DEV IN PROGRESS

Module pychrysalide.analysis

Documentation

This module provides bindings for all Chrysalide analysis-relative features.

Sub modules

Classes

Class BinContent

A BinContent is an abstract object which handles access to a given binary content.

All of its implementations are located in the contents module. The main implemantation is the FileContent class.

The following methods have to be defined for new implementations:

Hierarchy

builtins.object
 ╰── gi._gi.GObject
      ╰── pychrysalide.analysis.BinContent

Implements: pychrysalide.analysis.storage.SerializableObject

Known subclasses:

Methods

_describe(self, full)

Abstract method used to build a (full ?) description of the binary content.describe the loaded content.

The description is returned as a string.

_read_raw(self, addr, length)

Abstract method used to provide the bytes read from a given position.

The description is returned as a string.

_read_u16(self, addr, endian)

Abstract method used to read two unsigned bytes from a given position.
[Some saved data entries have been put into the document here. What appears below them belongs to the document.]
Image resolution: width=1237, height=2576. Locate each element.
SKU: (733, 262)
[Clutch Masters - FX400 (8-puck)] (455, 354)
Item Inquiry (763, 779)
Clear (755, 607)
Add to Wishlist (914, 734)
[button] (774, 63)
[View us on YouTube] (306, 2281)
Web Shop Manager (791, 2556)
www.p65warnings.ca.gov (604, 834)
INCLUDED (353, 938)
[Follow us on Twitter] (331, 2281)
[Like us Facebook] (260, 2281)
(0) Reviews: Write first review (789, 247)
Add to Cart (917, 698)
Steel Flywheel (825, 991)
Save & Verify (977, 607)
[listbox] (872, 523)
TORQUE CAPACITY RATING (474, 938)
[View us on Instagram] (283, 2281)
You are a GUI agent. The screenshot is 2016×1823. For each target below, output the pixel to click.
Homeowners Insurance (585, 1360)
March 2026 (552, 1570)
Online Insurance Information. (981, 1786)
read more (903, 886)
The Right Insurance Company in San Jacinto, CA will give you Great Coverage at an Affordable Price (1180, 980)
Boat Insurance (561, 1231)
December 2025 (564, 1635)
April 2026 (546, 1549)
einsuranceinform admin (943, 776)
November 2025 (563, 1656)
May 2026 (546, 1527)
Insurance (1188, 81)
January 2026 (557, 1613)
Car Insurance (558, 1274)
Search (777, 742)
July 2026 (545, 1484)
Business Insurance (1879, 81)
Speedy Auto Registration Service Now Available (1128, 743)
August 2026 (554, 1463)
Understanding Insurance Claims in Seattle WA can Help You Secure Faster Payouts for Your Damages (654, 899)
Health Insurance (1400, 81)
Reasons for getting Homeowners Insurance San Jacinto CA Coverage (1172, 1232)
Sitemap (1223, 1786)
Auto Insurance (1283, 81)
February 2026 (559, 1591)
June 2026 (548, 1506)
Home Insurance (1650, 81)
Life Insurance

The location of the data to read is a vmpa instance. The endianness of the data can be provided using SourceEndian values.

The returned value is the read data or None is case of error.

_read_u32(self, addr, endian)

Abstract method used to read four unsigned bytes from a given position.

The location of the data to read is a vmpa instance. The endianness of the data can be provided using SourceEndian values.

The returned value is the read data or None is case of error.

_read_u64(self, addr, endian)

Abstract method used to read eight unsigned bytes from a given position.

The location of the data to read is a vmpa instance. The endianness of the data can be provided using SourceEndian values.

The returned value is the read data or None is case of error.

_read_u8(self, addr)

Abstract method used to read an unsigned bytes from a given position.

The location of the data to read is a vmpa instance.

The returned value is the read data or None is case of error.

describe(self, full=False)

Get a (full ?) description of the binary content.

read_raw(self, addr, length)

Read bytes from a given position.

read_u16(self, addr, endian)

Read two unsigned bytes from a given position.

The location of the data to read is a vmpa instance. The endianness of the data can be provided using SourceEndian values.

The returned value is the read data or None is case of error.

read_u32(self, addr, endian)

Read four unsigned bytes from a given position.

The location of the data to read is a vmpa instance. The endianness of the data can be provided using SourceEndian values.

The returned value is the read data or None is case of error.

read_u64(self, addr, endian)

Read eight unsigned bytes from a given position.

The location of the data to read is a vmpa instance. The endianness of the data can be provided using SourceEndian values.

The returned value is the read data or None is case of error.

read_u8(self, addr)

Read an unsigned byte from a given position.

The location of the data to read is a vmpa instance.

The returned value is the read data or None is case of error.

Attributes

attributes

Provide or define the attributes linked to the binary content.

checksum

Compute a SHA256 hash as chechsum of handled data.

data

Provide all the content bytes at once.

end_pos

Provide the ending position of the binary content.

root

Provide, as a BinContent instance, the root content leading to the current content.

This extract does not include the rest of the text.